Stored data entries =

········

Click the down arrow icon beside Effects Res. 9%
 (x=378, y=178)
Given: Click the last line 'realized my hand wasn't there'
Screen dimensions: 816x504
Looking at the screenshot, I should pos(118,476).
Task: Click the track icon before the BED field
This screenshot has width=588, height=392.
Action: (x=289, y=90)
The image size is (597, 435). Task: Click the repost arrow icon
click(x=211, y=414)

········

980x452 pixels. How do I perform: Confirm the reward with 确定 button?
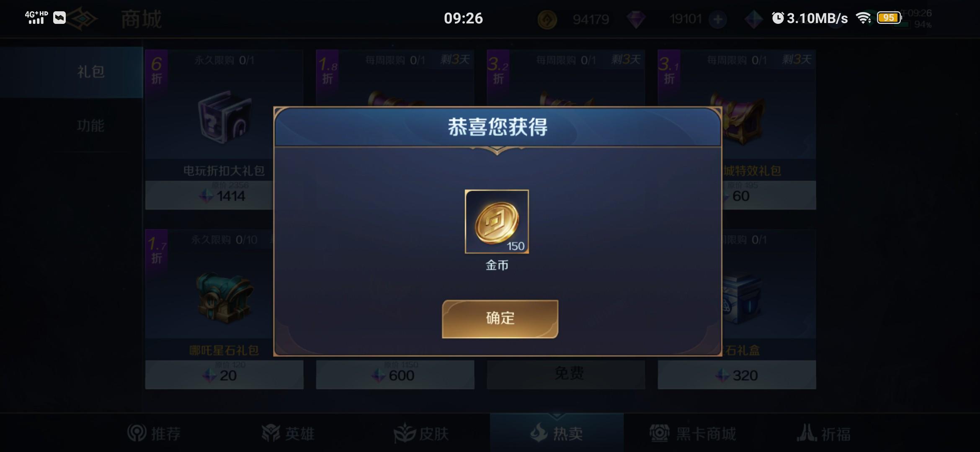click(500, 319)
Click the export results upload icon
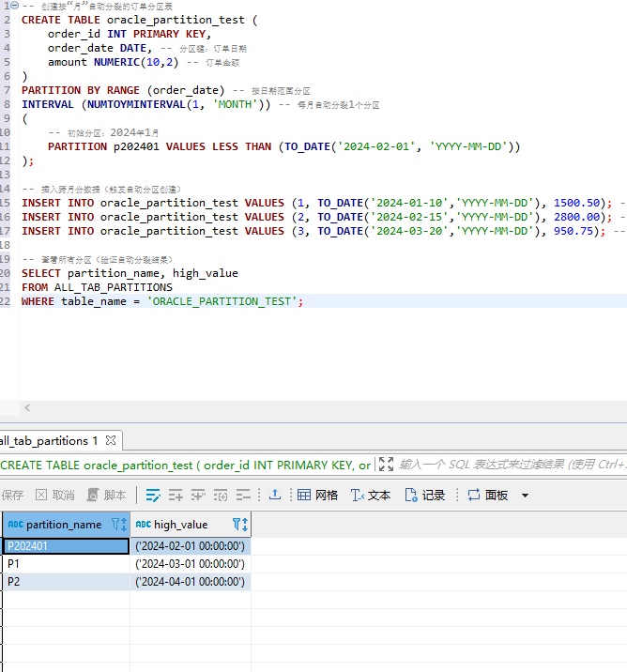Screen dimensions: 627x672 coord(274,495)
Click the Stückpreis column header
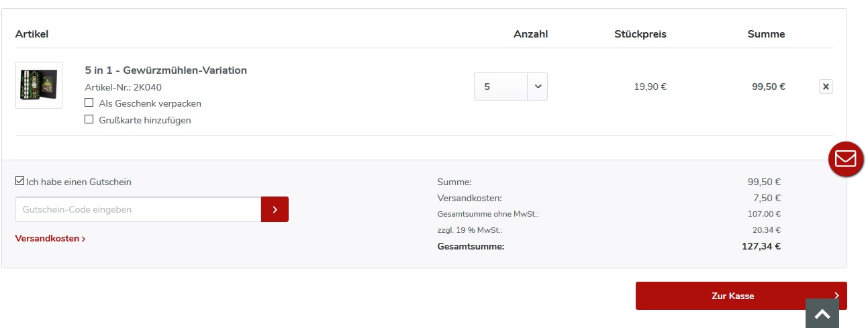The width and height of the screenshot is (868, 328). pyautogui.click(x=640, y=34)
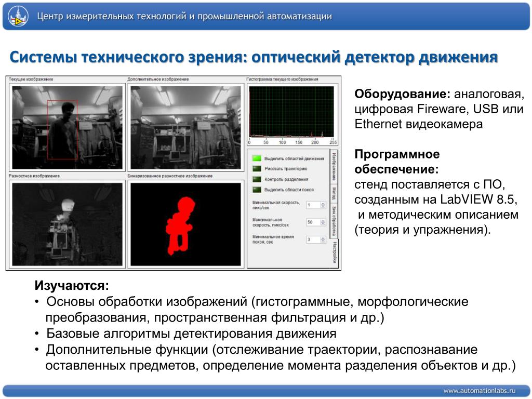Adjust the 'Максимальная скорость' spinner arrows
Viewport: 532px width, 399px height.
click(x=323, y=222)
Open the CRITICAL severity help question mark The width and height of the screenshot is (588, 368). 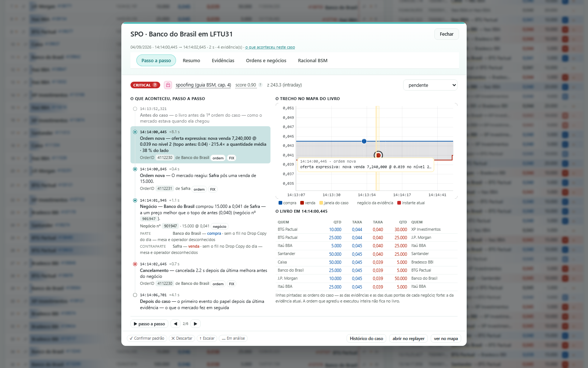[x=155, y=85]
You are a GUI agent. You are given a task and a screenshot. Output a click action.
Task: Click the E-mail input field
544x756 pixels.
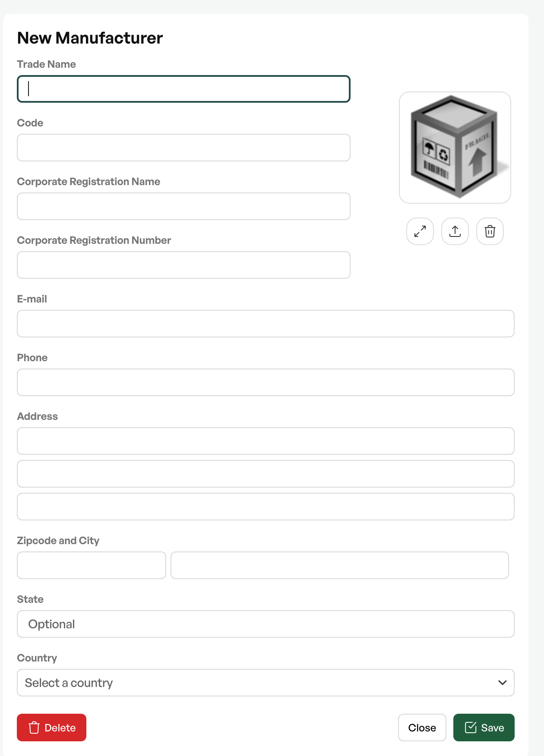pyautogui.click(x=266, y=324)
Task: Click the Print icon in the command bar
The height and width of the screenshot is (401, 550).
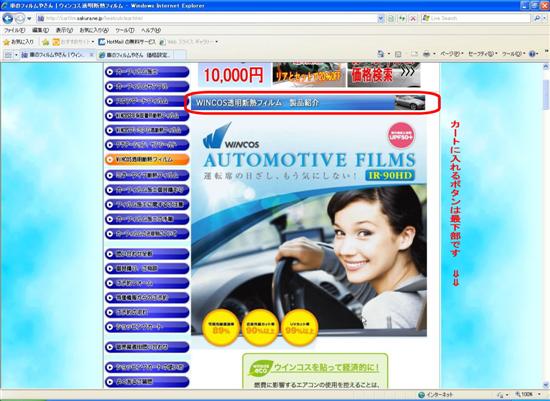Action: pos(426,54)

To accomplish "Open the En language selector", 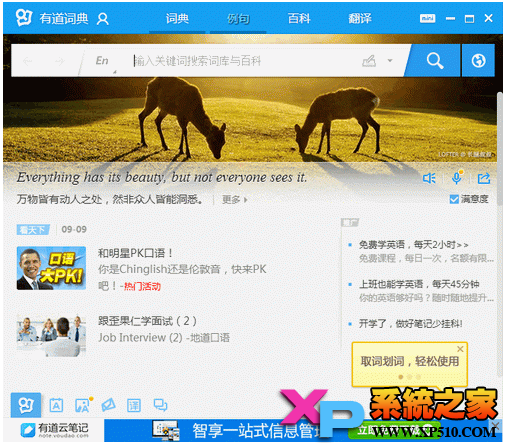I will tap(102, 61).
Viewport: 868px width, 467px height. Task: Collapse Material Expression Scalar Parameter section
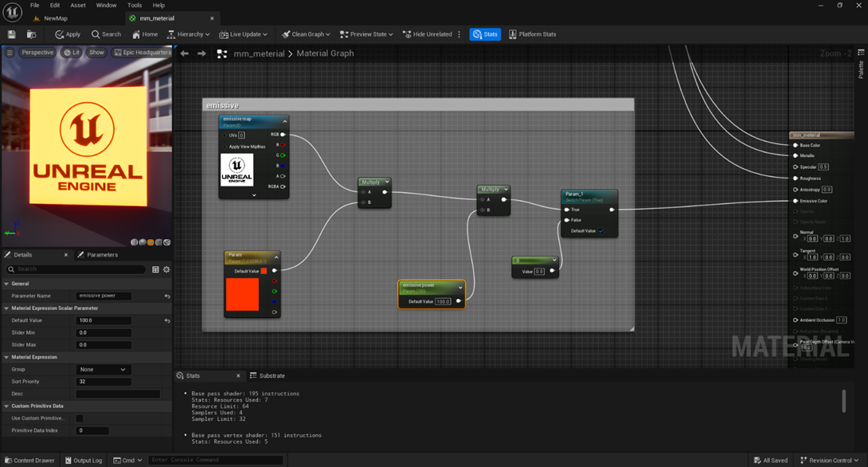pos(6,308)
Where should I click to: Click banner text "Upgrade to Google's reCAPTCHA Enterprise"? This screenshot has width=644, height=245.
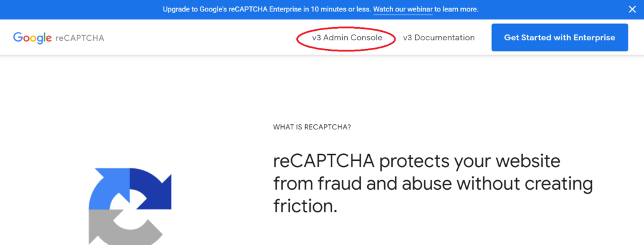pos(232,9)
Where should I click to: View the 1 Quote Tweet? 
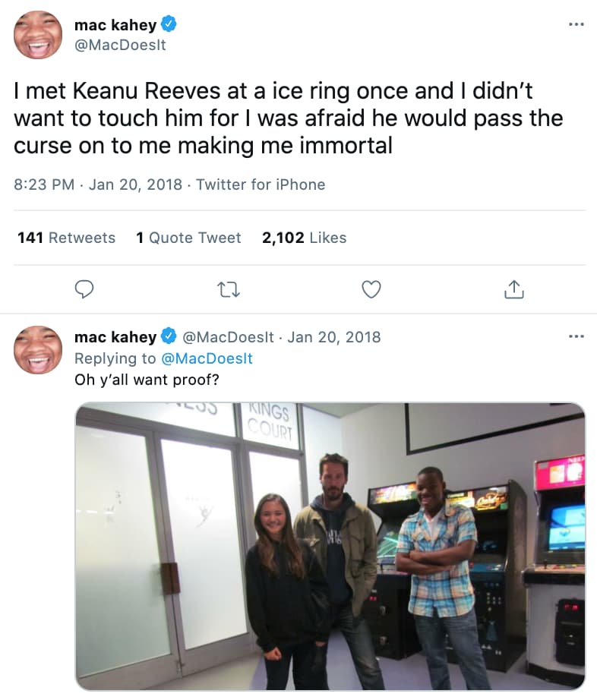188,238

········

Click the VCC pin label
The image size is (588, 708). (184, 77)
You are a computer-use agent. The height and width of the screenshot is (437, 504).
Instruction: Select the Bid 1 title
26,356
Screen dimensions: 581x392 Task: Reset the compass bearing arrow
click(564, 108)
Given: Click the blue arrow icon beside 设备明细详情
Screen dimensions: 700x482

········

Aim of the task = Track down all lines above with the string "field" and copy them.

Expected output =
Task: Click the track icon before the BED field
Task: Click the E-mail input field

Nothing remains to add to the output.